In an interview with PYMNTS, Colin Sharp, senior vice president of EMEA for C2FO, told PYMNTS that the role of the corporate treasurer has evolved from one that has traditionally been focused on liquidity and cash management to one that has increasing presence and interaction “within the boardroom itself.”
That elevated role comes as companies of all sizes must grapple with the complexities of regulation that can demand real-time insight into currency fluctuations (cited by 28 percent of respondents) and KYC mandates (cited by 32 percent of those surveyed). A low interest rate environment, said Sharp, means that treasurers must also be mindful of getting returns on assets (and cash) and, for working capital needs, may find that trade finance is a boon to operations. The lenders themselves can find better returns on their own cash by advancing it to firms via short-term lending rather than keeping that cash on the books.

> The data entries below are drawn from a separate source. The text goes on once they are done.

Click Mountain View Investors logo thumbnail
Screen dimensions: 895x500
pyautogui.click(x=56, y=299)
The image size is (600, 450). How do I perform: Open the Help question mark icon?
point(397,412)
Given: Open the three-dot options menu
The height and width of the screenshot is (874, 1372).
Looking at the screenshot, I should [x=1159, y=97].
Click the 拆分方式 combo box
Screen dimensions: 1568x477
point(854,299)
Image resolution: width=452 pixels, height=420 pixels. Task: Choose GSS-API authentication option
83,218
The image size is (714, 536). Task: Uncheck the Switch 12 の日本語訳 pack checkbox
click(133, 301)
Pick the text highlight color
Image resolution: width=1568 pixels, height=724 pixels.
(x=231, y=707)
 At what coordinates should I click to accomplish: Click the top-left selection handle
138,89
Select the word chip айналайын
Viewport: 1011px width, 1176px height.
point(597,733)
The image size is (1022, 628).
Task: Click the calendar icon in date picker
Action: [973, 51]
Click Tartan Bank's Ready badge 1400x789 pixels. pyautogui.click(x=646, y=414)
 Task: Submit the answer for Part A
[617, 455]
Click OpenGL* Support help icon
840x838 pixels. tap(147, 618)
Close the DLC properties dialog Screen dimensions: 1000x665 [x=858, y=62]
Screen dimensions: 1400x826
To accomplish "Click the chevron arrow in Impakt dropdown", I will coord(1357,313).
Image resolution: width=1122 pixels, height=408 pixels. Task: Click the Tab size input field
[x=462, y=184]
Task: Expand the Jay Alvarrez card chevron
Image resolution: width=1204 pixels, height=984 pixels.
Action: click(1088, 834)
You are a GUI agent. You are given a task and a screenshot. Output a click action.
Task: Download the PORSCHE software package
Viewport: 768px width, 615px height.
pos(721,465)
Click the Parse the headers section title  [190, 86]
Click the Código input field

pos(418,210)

The advantages of trade finance, said Sharp, extend across verticals and corporations large and small in terms of scale and geographic reach. And it’s no small market, as he said that the working capital market is worth as much as $40 trillion. More immediately, verticals such as retail and oil and gas — marked by tangible products that can offer recourse to loans — can benefit from technology-driven trade finance, he added. In addition, the volatility introduced into currency and other asset markets from events such as Brexit means that treasury functions must adopt innovative ways to deal with ripple effects that impact working capital.
Trade finance and dynamic discounting enabled through a platform that allows for suppliers to ask for early payment can help salve the restrictions on lending from banks that have come in tandem with new regulations. Among those regulations, said the executive, Basel II and other limits on lenders’ ability to part with capital mean that alternative methods are necessary. In the example of C2FO’s own offerings, suppliers look for early payment on their invoices (and buyers offer their own approved invoices) uploaded onto the online marketplace. In this case, buyers with cash to lend offer it up at terms that include rates of return acceptable to them; the suppliers set the discount rate that lines up with their own need for cash.